* _Stated exercise_
Rewrite the items as a numbered list, beginning at the line containing "applies (740, 425)" and continuing through the line containing "What do you see at coordinates (207, 716)", leaving out any blank lines. Include only those lines.

* _Click-target data_

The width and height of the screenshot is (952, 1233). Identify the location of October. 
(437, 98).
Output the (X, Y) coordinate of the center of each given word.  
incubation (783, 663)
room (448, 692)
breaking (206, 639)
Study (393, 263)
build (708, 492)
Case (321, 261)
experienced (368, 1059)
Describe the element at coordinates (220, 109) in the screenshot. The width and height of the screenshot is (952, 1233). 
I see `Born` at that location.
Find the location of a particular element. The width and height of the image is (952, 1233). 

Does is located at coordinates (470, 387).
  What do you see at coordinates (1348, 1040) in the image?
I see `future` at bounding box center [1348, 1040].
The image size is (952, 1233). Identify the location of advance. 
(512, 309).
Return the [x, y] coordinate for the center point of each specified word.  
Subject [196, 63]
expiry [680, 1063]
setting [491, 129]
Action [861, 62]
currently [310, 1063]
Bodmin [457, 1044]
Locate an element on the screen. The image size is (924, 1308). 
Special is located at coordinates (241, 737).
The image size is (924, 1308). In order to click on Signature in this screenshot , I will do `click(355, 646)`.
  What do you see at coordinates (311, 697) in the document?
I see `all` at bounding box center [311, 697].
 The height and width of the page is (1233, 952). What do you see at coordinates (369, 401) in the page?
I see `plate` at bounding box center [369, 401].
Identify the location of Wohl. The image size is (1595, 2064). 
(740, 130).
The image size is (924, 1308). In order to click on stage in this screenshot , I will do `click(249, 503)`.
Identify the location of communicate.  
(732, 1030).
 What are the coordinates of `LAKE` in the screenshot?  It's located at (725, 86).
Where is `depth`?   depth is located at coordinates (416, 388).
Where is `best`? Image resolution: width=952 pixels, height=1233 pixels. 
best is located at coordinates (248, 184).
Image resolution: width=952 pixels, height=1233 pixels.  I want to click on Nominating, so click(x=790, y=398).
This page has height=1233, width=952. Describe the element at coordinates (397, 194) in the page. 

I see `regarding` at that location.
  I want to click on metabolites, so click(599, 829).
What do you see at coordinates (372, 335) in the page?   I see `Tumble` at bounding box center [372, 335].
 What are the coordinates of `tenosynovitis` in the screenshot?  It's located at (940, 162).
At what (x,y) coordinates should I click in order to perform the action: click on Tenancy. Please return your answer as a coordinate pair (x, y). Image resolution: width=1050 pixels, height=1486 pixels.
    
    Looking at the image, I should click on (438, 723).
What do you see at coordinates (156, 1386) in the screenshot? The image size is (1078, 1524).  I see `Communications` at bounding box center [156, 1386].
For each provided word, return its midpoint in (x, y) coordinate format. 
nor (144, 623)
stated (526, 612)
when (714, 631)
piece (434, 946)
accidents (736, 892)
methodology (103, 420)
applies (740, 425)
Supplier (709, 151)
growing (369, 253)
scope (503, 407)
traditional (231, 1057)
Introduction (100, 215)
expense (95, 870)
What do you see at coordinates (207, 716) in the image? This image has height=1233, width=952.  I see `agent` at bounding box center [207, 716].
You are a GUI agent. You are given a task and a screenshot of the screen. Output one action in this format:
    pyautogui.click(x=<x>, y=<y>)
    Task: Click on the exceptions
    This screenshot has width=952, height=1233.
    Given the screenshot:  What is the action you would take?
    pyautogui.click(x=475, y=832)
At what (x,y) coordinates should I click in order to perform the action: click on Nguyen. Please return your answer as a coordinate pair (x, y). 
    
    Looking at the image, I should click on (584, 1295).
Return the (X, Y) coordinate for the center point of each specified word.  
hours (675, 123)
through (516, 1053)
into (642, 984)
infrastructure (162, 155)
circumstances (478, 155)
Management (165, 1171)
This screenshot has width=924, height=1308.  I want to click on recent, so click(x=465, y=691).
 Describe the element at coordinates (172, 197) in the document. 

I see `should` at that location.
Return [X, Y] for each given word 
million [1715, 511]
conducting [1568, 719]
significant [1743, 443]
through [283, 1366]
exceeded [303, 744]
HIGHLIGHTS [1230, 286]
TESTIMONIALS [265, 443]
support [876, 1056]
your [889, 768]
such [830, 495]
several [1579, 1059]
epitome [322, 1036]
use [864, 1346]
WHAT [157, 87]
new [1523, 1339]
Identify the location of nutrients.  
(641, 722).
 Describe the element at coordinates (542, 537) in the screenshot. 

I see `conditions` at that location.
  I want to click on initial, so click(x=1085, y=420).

* _Complete answer_
1. applies (740, 425)
2. Supplier (709, 151)
3. growing (369, 253)
4. scope (503, 407)
5. traditional (231, 1057)
6. Introduction (100, 215)
7. expense (95, 870)
8. What do you see at coordinates (207, 716) in the image? This image has height=1233, width=952.  I see `agent` at bounding box center [207, 716].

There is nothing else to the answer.